Maybe you can resurrect your approach by using a sticky counter instead of a flag.
If there are really that many unused fields in struct page for the case considered
here this should be possible.
But another point: what happens if get_user_pages (and the sticky-setting)
is called after the fork completed? If there was no write access to the
page between the fork and the futex call you may get the same race.
More general this seems not be a futex problem, but a general inconsistancy
between COW and page pinning by get_user_pages. You may get similar races if
you pin pages to do zero copy DMA on COWed pages.

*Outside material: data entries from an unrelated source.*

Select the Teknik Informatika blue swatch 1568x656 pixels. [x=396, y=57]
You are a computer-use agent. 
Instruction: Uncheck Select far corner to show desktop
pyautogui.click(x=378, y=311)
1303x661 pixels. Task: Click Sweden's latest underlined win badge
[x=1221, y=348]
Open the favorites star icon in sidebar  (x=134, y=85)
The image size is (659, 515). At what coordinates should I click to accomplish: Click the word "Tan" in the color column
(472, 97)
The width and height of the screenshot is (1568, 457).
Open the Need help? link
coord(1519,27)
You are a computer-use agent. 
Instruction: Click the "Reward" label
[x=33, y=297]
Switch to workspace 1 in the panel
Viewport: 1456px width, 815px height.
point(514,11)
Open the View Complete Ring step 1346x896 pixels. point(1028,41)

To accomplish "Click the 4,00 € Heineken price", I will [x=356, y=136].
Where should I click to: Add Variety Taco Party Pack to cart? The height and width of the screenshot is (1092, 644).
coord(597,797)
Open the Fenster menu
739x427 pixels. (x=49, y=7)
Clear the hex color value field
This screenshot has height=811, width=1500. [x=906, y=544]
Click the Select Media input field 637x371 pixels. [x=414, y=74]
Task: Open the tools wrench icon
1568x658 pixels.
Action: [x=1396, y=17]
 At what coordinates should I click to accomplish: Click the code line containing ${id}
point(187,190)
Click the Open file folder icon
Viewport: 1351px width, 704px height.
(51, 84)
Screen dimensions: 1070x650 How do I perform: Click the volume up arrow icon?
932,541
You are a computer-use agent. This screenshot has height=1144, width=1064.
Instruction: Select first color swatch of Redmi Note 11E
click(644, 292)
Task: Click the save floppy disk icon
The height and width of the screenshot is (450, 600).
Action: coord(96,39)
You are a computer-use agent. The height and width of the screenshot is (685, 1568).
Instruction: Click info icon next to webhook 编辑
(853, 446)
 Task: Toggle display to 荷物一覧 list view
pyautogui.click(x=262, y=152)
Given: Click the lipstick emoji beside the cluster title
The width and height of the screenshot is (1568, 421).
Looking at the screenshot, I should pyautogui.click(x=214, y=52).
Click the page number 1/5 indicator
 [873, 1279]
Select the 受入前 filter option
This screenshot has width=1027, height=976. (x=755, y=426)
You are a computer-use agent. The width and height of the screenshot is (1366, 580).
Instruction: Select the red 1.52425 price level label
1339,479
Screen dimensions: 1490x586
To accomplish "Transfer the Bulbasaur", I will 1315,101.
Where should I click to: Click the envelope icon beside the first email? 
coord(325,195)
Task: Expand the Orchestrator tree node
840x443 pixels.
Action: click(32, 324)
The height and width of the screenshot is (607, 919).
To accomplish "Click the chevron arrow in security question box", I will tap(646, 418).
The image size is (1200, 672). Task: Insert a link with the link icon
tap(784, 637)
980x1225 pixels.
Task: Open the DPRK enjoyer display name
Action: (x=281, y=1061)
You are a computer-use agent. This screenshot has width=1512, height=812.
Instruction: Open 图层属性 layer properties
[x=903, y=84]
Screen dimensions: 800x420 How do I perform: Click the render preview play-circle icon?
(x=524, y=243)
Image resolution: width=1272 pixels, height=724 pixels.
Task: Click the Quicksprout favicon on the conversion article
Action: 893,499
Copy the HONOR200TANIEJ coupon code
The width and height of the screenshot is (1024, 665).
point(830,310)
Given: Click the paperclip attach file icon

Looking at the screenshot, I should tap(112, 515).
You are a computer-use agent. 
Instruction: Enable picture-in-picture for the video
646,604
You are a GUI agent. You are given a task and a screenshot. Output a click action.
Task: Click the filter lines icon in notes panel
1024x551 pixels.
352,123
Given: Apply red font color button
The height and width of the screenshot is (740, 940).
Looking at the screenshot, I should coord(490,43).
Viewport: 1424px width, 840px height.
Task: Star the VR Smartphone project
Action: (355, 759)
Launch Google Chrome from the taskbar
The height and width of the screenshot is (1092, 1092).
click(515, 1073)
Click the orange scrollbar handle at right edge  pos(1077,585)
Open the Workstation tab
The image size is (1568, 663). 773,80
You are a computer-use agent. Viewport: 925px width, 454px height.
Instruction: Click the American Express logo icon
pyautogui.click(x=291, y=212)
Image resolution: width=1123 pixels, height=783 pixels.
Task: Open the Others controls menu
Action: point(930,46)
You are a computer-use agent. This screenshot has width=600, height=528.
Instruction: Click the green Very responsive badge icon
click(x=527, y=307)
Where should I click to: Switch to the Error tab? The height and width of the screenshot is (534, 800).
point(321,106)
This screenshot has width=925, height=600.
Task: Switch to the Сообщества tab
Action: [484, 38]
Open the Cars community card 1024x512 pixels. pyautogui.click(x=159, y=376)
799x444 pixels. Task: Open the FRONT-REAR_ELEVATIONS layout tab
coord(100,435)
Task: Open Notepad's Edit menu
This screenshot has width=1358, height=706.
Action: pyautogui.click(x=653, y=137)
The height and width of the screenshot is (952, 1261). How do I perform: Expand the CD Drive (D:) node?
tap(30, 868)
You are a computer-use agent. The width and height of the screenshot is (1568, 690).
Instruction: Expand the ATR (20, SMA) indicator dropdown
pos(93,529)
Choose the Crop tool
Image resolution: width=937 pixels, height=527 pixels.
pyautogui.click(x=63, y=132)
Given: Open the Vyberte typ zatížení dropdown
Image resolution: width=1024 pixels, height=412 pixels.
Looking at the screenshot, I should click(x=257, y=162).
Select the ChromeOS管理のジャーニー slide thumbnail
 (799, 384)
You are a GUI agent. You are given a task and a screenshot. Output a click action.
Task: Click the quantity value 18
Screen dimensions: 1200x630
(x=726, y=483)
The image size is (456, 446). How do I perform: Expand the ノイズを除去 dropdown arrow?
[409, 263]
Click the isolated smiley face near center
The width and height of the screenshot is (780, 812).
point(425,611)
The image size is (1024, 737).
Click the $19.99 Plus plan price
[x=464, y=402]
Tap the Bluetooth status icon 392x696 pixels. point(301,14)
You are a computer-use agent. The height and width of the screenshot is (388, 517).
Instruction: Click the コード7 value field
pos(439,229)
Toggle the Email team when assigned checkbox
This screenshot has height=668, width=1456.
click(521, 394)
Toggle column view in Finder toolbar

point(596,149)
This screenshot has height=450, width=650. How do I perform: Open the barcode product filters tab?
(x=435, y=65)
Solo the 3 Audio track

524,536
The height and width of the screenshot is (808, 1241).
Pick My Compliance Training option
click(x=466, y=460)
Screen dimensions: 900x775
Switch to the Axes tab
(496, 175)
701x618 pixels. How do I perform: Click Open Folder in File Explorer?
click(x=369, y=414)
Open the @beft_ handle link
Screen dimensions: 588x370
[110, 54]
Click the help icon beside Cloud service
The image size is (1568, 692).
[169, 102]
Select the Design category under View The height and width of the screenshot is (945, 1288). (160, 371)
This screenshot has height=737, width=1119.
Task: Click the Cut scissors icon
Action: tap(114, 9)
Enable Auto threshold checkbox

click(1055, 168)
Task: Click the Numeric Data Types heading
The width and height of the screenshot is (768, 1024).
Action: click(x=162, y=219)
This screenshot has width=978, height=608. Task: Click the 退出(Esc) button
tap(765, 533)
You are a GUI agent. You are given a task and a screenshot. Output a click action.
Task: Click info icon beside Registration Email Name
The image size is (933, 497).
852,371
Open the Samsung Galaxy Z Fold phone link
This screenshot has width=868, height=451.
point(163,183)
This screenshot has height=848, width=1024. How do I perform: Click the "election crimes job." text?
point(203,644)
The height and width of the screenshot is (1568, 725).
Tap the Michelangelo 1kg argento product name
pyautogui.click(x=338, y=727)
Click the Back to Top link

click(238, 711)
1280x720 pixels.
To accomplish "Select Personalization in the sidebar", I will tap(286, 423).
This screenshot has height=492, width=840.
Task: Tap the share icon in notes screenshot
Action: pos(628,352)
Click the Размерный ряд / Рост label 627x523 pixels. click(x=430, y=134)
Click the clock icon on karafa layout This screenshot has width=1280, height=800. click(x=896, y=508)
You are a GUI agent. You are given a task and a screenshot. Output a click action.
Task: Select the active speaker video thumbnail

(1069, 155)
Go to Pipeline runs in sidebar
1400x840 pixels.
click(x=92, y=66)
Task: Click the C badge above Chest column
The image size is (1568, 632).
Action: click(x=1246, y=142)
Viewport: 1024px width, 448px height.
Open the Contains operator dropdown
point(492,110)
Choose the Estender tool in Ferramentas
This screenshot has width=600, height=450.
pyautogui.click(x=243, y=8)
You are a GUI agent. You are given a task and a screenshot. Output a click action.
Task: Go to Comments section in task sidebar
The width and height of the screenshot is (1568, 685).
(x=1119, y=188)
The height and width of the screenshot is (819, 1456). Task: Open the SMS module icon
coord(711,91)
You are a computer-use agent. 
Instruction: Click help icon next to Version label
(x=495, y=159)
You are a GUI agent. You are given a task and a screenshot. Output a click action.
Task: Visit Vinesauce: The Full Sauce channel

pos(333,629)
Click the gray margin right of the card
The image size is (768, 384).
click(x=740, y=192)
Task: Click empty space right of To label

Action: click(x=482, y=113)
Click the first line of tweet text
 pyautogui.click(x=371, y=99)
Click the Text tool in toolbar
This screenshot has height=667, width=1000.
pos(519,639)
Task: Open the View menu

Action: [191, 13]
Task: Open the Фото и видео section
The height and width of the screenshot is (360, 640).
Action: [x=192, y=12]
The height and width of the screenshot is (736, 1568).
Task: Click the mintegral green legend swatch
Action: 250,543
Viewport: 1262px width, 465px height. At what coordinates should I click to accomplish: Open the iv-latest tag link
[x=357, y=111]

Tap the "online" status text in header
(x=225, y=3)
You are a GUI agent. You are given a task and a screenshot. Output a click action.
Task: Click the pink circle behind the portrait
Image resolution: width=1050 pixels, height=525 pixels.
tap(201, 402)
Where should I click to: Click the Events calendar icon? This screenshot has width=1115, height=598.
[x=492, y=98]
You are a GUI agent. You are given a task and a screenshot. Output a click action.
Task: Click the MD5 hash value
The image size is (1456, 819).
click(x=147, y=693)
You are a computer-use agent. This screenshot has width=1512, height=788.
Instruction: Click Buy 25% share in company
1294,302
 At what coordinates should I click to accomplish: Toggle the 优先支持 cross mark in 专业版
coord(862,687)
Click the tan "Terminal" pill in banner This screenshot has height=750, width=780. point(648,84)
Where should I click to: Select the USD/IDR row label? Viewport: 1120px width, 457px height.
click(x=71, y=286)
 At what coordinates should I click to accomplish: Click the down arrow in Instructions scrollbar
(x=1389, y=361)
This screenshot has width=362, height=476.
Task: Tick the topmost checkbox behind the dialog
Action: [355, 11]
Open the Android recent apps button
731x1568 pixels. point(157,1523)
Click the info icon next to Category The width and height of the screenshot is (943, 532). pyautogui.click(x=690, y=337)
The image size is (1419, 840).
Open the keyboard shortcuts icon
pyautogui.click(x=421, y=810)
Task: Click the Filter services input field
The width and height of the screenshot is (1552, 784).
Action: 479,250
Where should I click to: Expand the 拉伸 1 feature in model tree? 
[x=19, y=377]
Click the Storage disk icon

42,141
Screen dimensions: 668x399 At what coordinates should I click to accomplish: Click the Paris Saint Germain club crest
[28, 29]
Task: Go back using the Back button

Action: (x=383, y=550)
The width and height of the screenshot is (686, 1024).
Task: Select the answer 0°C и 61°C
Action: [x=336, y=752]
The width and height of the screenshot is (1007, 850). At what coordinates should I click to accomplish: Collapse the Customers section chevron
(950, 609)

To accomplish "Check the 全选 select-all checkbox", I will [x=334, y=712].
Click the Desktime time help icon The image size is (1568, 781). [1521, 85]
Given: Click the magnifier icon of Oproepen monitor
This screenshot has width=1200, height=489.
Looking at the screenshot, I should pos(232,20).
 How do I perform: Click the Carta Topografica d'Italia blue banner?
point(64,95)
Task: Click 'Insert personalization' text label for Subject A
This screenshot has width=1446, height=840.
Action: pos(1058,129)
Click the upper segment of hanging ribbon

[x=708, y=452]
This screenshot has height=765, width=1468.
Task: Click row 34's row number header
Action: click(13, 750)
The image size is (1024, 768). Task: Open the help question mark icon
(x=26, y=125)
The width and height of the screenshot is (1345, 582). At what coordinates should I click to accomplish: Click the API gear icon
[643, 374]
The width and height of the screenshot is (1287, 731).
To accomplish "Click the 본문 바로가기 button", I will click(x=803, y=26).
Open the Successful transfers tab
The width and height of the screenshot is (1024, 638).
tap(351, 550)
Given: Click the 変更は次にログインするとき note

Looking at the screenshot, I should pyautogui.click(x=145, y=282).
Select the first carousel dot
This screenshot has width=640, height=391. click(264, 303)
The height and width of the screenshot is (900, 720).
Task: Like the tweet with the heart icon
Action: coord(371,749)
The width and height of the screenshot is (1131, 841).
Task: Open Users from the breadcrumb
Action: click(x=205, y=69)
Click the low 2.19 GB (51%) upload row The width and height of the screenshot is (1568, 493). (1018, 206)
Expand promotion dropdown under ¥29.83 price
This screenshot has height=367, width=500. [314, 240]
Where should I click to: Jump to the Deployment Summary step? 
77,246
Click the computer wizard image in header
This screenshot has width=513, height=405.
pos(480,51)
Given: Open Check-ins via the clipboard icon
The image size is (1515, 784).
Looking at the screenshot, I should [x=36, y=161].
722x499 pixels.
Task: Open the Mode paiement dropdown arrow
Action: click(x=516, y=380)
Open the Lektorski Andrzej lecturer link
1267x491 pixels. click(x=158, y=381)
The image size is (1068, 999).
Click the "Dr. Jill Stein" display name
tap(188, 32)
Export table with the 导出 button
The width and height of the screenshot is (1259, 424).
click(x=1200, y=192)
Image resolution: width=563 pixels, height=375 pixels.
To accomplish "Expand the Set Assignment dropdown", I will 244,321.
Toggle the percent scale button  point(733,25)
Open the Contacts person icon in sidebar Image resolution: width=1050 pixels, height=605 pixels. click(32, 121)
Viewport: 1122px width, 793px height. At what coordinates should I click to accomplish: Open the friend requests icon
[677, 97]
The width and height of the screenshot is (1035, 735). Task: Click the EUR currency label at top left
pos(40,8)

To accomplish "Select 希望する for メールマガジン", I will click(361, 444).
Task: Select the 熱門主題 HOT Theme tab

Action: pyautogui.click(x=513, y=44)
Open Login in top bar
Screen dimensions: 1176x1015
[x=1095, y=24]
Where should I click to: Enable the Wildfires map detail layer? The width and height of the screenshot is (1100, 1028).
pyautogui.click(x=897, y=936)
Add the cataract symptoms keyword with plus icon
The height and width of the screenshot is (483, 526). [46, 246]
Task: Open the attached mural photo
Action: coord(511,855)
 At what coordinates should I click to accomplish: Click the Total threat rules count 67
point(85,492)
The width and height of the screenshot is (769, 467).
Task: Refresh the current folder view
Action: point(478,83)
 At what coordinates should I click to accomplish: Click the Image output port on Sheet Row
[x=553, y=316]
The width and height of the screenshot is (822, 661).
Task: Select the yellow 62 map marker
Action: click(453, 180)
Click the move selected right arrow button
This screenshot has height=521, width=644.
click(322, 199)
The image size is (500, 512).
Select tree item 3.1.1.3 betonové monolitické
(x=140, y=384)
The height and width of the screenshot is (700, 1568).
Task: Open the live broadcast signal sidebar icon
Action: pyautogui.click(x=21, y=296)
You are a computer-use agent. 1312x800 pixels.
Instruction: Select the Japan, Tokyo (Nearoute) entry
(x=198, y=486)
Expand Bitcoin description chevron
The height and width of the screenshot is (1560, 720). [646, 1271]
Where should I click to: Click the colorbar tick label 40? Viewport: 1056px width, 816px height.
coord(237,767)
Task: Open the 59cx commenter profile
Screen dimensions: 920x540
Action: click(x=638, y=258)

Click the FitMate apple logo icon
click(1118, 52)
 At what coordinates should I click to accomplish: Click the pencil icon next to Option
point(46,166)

The bus-master device then
maybe transfers data to a child's page instead of a parent page (if someone write
touched the page between the call to get_user_pages and DMA completion).
One solution would be to force get_user_pages and copy_page_range
to replace a page marked for COW before handling it (of couse only on demand).
Martin
On Fri, 27 Sep 2002, Martin Wirth wrote:
> Maybe you can resurrect your approach by using a sticky counter instead
> of a flag. If there are really that many unused fields in struct page
> for the case considered here this should be possible.
well obviously it can be solved by putting more stuff into struct page,
but this whole exercise centers around trying to avoid that.
> But another point: what happens if get_user_pages (and the
> sticky-setting) is called after the fork completed? If there was no
> write access to the page between the fork and the futex call you may get
> the same race.
this is not a problem, the patch solves this, by using the 'writable' flag
to get_user_page(), which un-COWs any potential COW page.
Ingo
On Thu, 26 Sep 2002, Linus Torvalds wrote:
> and then the "callback" function just updates the page information in
> the futex block directly - as if it was looked up anew.
yes. And it would also have to rehash the futex queue (which is hashed
along (page,offset), because a FUTEX_WAKE has to find the proper queue -
but it's still very cheap.
this also means that FUTEX_WAIT does not have to make the futex page
writable - just making it present and hashing it along the physical page.
Ie. more robust and less intrusive futexes.
Ingo
Ingo Molnar wrote:
> futexes were not really designed with COW in mind - they were designed
> to be used in non-COW shared memory. This is a very bad limitation
I thought that futex-based locks were only reliable with PROT_SEM
memory, for architectures that define PROT_SEM (e.g. PPC) -- because of
the need for locking primitives to work in a cache coherent manner.
Is this not so?
-- Jamie
On Fri, 4 Oct 2002, Jamie Lokier wrote:
>
> I thought that futex-based locks were only reliable with PROT_SEM
> memory, for architectures that define PROT_SEM (e.g. PPC) -- because of
> the need for locking primitives to work in a cache coherent manner.
That was my initial thought, to make it portable.
It turns out that all the real uses of it want to just be able to use it
in a less portable manner, and put futexes anywhere, and in particular in
perfectly regular anonymous memory.
And since that works fine on all sane hardware, the point of PROT_SEM and
special casing just wasn't really there.
Does that mean that such common futex usage won't be portable to broken
hardware? Yup. The alternative was to make things cumbersome for
_everybody_, and since 99.9% of all existing hardware is sane (and the
remaining insane hw base tends to be going away anyway), it looks like it
was the right decision.
So now glibc can (and does) put semaphores on the stack etc random places,
without having to worry about it.
Linus